Managing Change: The Transformative Power of Performance Group
Volume 144 NO.3 May/June
Furniture World Magazine
By David McMahon
Twice a year for the past several years I have been travelling as a guide for two groups of twenty retailers in an ongoing quest. We have been from Alaska to Aruba, from San Diego to New York, and to many places in between. We’ve evaluated countless stores and warehouses as part of our semi-annual performance meetings. It sounds like fun, and it is, but it is also work, a never-ending quest for continual business improvement.
As a group leader, I see how executives in performance groups are able to leverage each other’s advice. They develop a business camaraderie which exists “outside” the day-to-day operations that allows them to achieve better results than they could achieve on their own.
You can probably tell that I am a fan of these groups called by various names including performance groups, best practice groups, peer groups and 20 groups (in the auto industry). There are a number of consultants in our industry that host them.
In this article, some powerful practices that act as a catalyst for growth will be discussed. You can use them to help you make your business operations more efficient, maximize sales, profitability, and cash flow.
FOUR PERFORMANCE GROUP PRACTICES
Practice #1: Kaizen (改善) and Six Sigma.
Kaizen is the Japanese term for never-ending improvement at all levels of an organization. It is a philosophy that has been used successfully in the manufacturing, retail, and service sectors to help businesses continuously seek and implement ways to get to the next level. To me, this concept is at the core of the power of performance groups. It forms the necessary strategic, out-of-the-box thinking and ATTITUDE that is required for growth. It is a “big picture” approach with an eye on incremental steps forward. The odd thing with big picture thinking is that seemingly simple ideas can have massive impact on retail operations. Performance group members engage each other with open minds. They understand that interaction with people from outside their business who understand their challenges can cause a golden light bulb to turn on.
The most common questions asked in these groups are about how to handle retail challenges. When you get twenty smart professionals, who can walk the talk, unselfishly helping other professionals to improve, one thing is certain: there’s lots of sharing of qualified answers and opinions based on first hand experiences.
Related to the Kaizen way is the Six Sigma approach. It is a methodology that can be used tactically to continuously improve efficiency and minimize operational errors. Leaders such as Jack Welch at GE have used Six Sigma techniques for process improvements. Performance group members take a similar path to identify challenges and take positive actions.
DMAIC Methodology: DMAIC is one Six Sigma methodology that can be adapted to continuously develop a retailer’s operation in any area of the supply chain including marketing, sales, purchasing, distribution, finance, and management reporting. By way of an example, here is a brief introduction:
Define the challenge/opportunity. Performance group members are always looking to advance some area of their business or a process in it. However, the particular area often shows itself unexpectedly. For example, once twenty of us toured a member operation in Texas. After viewing the distribution center, we travelled to a second store. There we noticed some non-producing square footage, an alternate entrance beside the main entrance in a strip mall location. The group was asked to consider how to handle this space. That’s Bingo when a golden light bulb moment occurred. A mattress gallery was the answer. Here an opportunity arose, the challenge defined and a solution found.
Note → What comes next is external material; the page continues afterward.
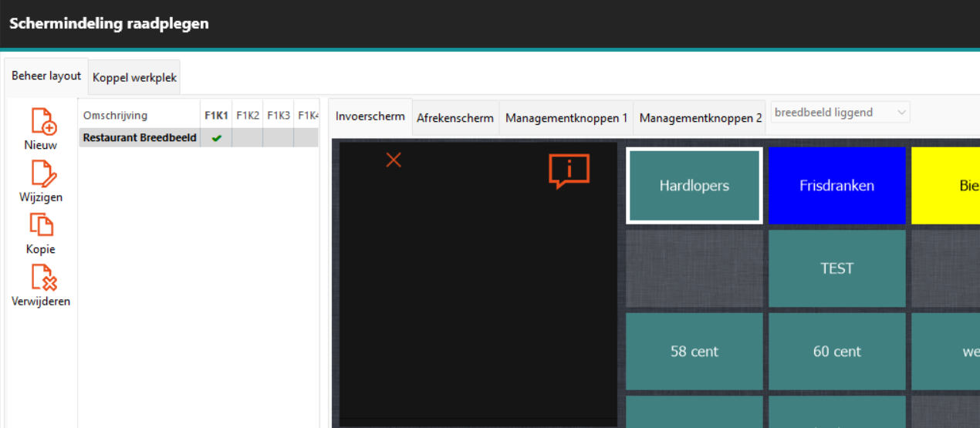This screenshot has width=980, height=428.
Task: Toggle the F1K2 cell for Restaurant Breedbeeld
Action: [x=247, y=138]
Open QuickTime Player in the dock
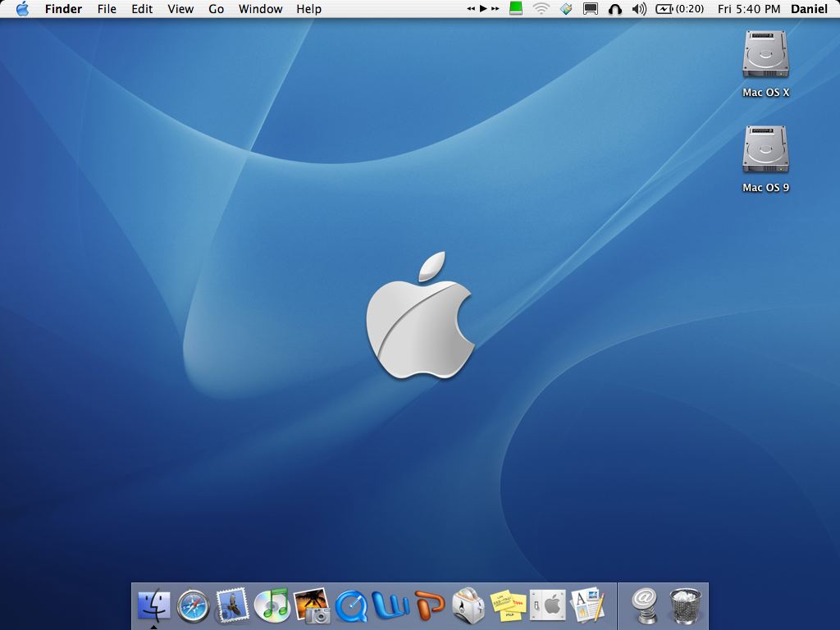The image size is (840, 630). (x=351, y=606)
Measure your current process. Performance group members measure how they are performing. They use a variety of metrics to report on and evaluate processes. Within a retail operation there are a multitude of job events occurring simultaneously. Management is clueless without proper measures. So, with defined measures in place in all departments, an underperforming process will send off a signal. Seek to set measures in the following operational areas: marketing, selling, customer management, purchasing, merchandising, receiving, picking, delivery, billing, accounting, and after-sale service.
Analyze data. Performance group members are usually data rich. They employ industry specific systems and operating procedures. Over a fairly short amount of time, a wealth of information builds up in their databases. This enables analysis. It is critical to know what data to extract, how to extract it, when to extract it, what it is for, and how to use it to benefit an organization. For example, suppose a business determines that its inventory is underperforming by measuring performance against the dollars invested in merchandise. By analyzing inventory, sales, margin, and investment data each month by category and vendor, they will probably find at least a few segments are pulling the profitability of the averages down. Analyzing data properly leads to focus. Focus leads to the efficient use of resources – most notably time and money.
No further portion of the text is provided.